══ Material for the task ══

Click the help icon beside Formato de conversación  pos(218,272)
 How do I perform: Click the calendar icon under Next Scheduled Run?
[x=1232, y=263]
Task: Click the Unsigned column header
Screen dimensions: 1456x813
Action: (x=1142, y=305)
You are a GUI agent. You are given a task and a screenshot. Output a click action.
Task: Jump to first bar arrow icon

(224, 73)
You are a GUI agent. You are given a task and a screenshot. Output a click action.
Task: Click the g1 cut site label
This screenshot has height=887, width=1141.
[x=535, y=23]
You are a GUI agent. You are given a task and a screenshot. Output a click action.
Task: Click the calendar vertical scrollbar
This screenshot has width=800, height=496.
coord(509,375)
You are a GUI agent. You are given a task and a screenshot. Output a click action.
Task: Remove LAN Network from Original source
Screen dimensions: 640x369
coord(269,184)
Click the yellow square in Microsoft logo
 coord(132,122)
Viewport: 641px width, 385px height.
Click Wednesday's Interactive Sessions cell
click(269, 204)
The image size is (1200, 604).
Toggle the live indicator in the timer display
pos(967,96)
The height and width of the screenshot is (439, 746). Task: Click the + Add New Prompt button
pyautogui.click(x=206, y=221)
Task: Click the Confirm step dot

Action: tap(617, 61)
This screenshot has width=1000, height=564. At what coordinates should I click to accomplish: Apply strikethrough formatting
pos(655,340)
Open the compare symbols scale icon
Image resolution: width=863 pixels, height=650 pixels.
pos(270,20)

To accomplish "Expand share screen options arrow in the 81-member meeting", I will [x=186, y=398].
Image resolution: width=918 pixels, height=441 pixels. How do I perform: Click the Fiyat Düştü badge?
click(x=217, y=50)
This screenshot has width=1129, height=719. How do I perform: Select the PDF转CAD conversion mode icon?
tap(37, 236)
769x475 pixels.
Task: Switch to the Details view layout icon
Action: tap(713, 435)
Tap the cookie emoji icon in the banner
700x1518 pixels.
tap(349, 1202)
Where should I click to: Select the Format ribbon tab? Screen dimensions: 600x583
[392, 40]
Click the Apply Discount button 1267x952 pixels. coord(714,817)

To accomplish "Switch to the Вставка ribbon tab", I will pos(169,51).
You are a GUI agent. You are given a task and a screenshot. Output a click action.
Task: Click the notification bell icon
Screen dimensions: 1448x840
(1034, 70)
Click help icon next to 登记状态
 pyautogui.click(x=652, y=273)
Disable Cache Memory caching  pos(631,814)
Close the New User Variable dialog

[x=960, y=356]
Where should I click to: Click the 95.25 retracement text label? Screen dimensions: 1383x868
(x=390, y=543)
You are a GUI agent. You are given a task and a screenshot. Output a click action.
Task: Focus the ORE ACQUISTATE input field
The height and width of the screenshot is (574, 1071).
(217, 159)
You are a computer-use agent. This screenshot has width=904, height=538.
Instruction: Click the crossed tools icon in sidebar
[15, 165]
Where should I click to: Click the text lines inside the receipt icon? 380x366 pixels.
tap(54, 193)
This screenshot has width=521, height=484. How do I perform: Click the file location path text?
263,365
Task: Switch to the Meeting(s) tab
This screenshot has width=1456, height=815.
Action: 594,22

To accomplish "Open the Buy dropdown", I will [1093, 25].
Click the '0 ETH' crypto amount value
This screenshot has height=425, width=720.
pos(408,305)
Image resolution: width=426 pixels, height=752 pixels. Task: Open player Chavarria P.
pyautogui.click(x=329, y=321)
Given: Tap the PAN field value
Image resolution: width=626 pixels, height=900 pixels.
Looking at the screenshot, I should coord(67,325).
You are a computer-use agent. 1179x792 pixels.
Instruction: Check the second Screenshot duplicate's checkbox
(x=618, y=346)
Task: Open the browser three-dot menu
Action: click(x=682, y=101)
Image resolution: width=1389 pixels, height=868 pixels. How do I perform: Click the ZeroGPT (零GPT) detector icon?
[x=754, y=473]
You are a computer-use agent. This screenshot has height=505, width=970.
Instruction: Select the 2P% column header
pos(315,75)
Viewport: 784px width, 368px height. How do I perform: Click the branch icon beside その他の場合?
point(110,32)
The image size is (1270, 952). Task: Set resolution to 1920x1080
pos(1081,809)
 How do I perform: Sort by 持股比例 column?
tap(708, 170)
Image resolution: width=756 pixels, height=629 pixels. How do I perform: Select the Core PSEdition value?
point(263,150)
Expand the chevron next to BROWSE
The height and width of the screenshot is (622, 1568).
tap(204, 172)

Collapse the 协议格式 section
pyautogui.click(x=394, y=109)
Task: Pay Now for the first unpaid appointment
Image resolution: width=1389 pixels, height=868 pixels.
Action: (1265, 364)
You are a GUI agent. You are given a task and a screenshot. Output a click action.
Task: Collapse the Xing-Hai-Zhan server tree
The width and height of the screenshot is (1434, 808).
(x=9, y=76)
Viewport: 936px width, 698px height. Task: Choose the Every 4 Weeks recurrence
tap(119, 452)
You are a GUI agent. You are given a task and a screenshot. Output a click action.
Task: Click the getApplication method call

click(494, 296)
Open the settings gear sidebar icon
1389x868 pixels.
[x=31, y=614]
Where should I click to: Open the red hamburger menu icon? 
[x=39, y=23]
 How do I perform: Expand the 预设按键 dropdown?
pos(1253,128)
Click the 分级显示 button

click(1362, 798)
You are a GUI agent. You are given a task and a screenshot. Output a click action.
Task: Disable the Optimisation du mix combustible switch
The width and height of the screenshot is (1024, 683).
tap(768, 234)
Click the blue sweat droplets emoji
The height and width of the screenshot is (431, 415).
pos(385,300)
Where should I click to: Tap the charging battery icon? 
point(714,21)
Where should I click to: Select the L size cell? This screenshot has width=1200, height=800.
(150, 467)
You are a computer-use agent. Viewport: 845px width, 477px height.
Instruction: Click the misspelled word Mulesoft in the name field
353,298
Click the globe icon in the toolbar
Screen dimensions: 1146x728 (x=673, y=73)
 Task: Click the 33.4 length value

═══

** What you are asked to do **
Across the material above, count every line holding "will" and write down only the number.

** Written answer **
3